12 Macacos T.1

James Cole é um viajante do tempo que volta ao passado para evitar a libertação de um vírus que vai exterminar grande parte da população. Para tal, conta com a ajuda da Dra Cassandra Railly e algumas informações que vai recolhendo ao longo das suas visitas. Os mais atentos vão certamente lembrar-se do filme de 1995, com Bruce Willis e Brad Pitt, que ainda hoje faz parte da minha lista de preferências.

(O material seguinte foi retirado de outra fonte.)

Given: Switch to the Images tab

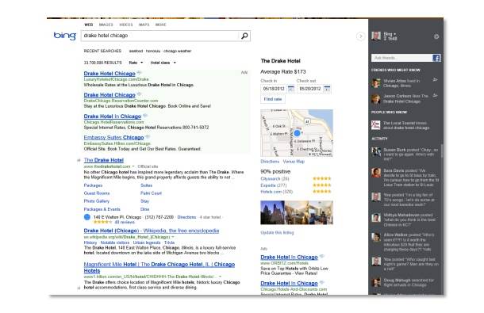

A narrativa oscila freneticamente entre 2043 e o presente, com Cole e Cassandra a tentarem desesperadamente descodificar o verdadeiro puzzle que é o Exército dos 12 Macacos, os alegados responsáveis pela libertação da epidemia. Temos personagens fortes e misteriosas, tais como a Dra Jones e o enigmático Pallid Man, criando as condições necessárias para um bom desenvolvimento da narrativa e das duas facções.

Temos igualmente boas interpretações e claro, as constantes alterações na timeline, que criam o factor surpresa durante os treze primeiros episódios desta temporada. Como sempre, vou evitar colocar spoilers mas recomendo vivamente os 12 Macacos, que tem a renovação confirmada para 2016.

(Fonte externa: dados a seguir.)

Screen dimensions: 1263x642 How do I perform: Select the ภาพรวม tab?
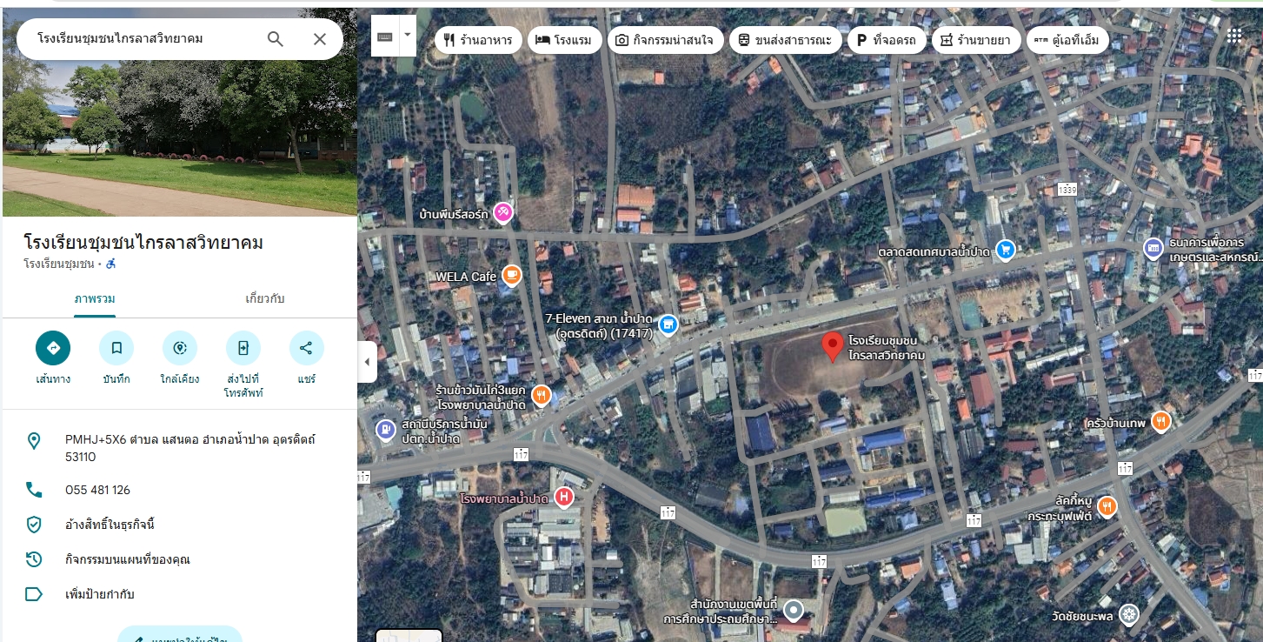point(95,298)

Fico com algumas reservas face ao trailer que já está disponível, dado que sugere uma maior importância do passado para a solução deste verdadeiro enigma.

Dawn of The Planet of the Apes

Esta sequela tinha uma missão complexa para cumprir, dado que o seu predecessor foi de enorme qualidade mas optei por me deslocar pessoalmente ao cinema para constatar e poder escrever este breve artigo. Andy Serkis está de regresso para interpretar a personagem de Caesar, o líder dos macacos que povoa uma zona do globo livre da Humanidade (ou assim se pensa).

A premissa define que a Humanidade está à beira da extinção, fruto das experiências médicas realizadas (vou evitar spoilers, sobretudo para quem não viu o primeiro filme). Os poucos humanos que resistem juntam-se em grupo e tentam sobreviver à custa de fontes de energia pouco fiáveis. A descoberta de uma barragem junto à cidade revela-se fundamental para a sobrevivência, sendo que o grande entrave é o facto de estar situada em território povoados pelos macacos.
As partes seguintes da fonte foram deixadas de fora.